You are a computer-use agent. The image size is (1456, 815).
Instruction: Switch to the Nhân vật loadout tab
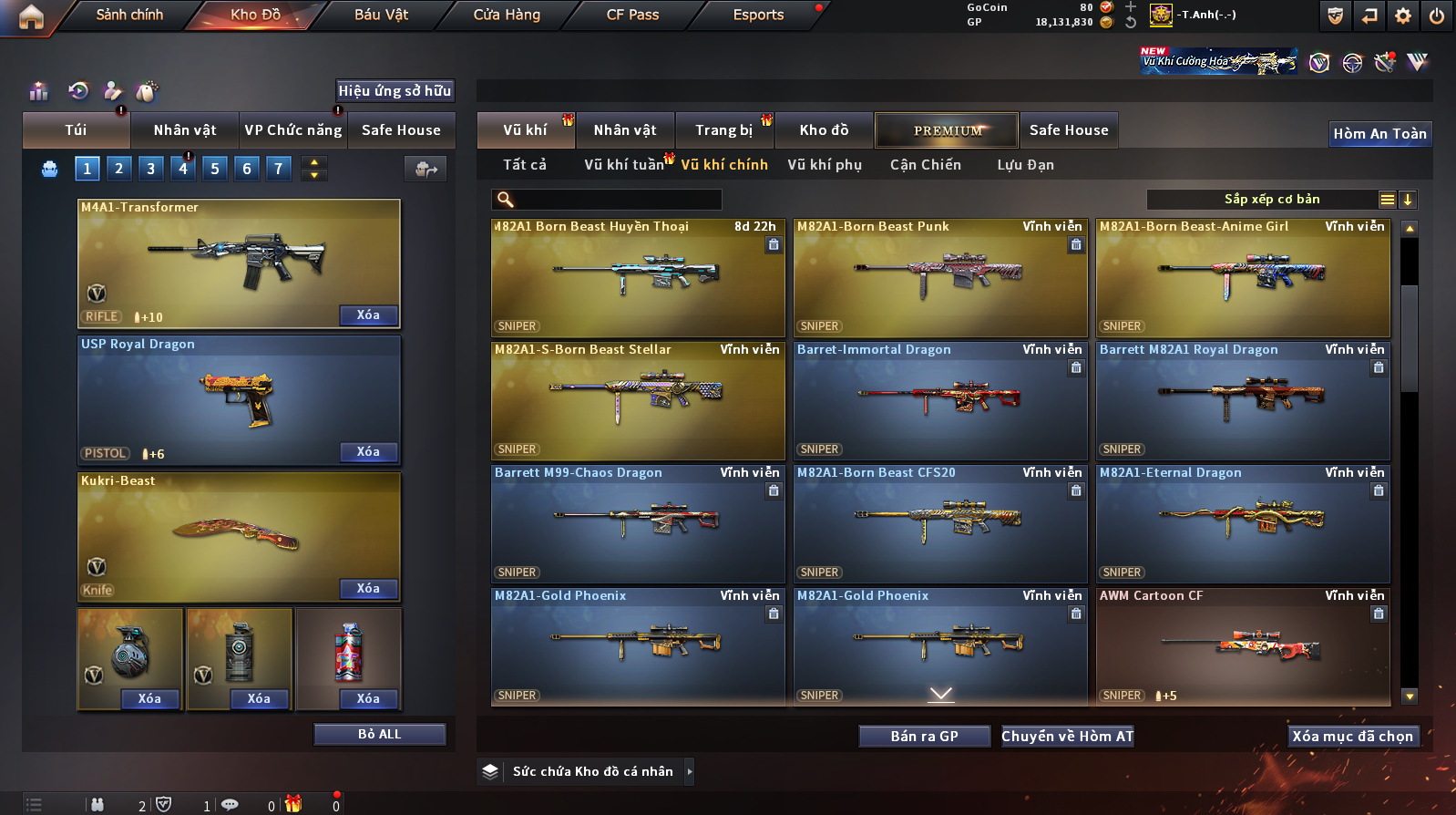[x=185, y=130]
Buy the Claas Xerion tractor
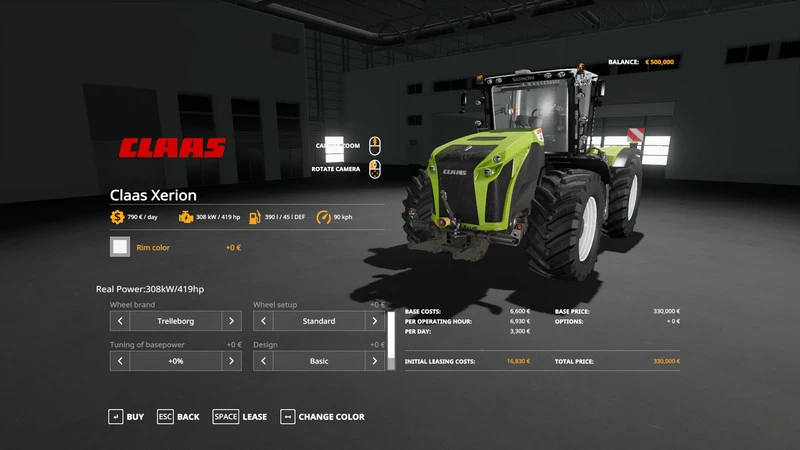Image resolution: width=800 pixels, height=450 pixels. (x=126, y=416)
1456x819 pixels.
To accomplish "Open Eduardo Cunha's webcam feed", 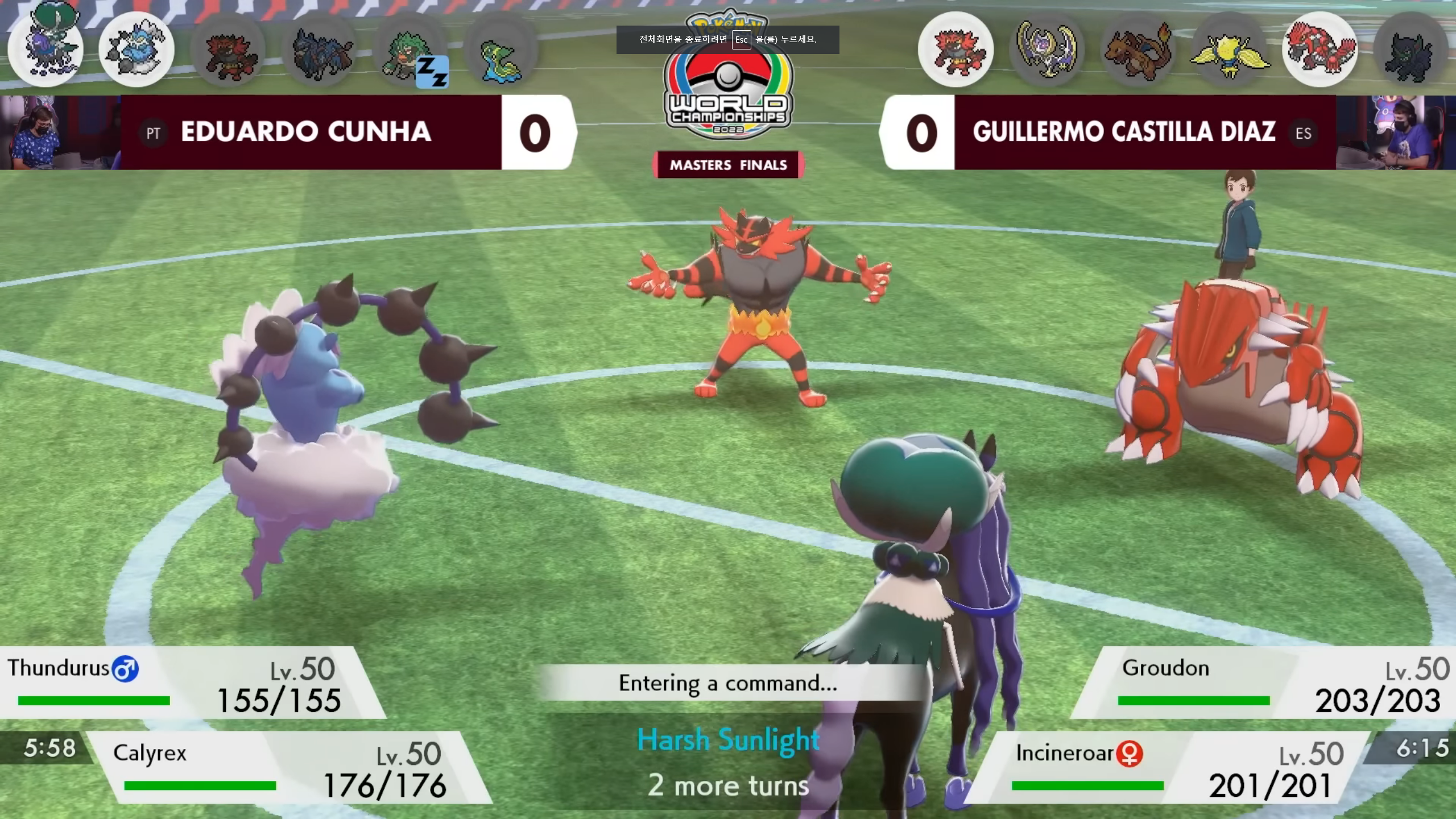I will pos(60,132).
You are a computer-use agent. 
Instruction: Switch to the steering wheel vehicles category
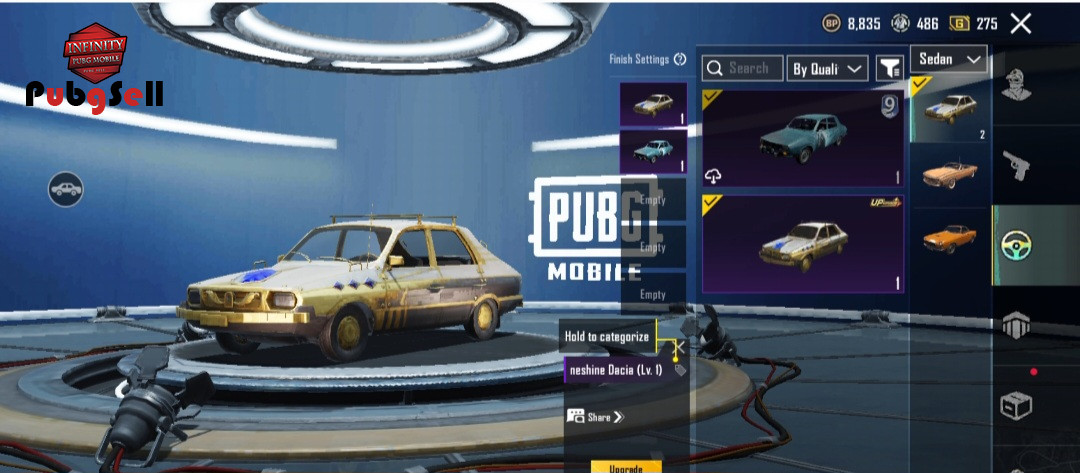coord(1017,245)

* * * * * * *

> [Exercise goal]:
Keep only the lines of the records that contain the word "Switch", and copy each one out in full.

> [Exercise response]:
Instruction: Switch to the Nhân vật loadout tab
Instruction: Switch to the steering wheel vehicles category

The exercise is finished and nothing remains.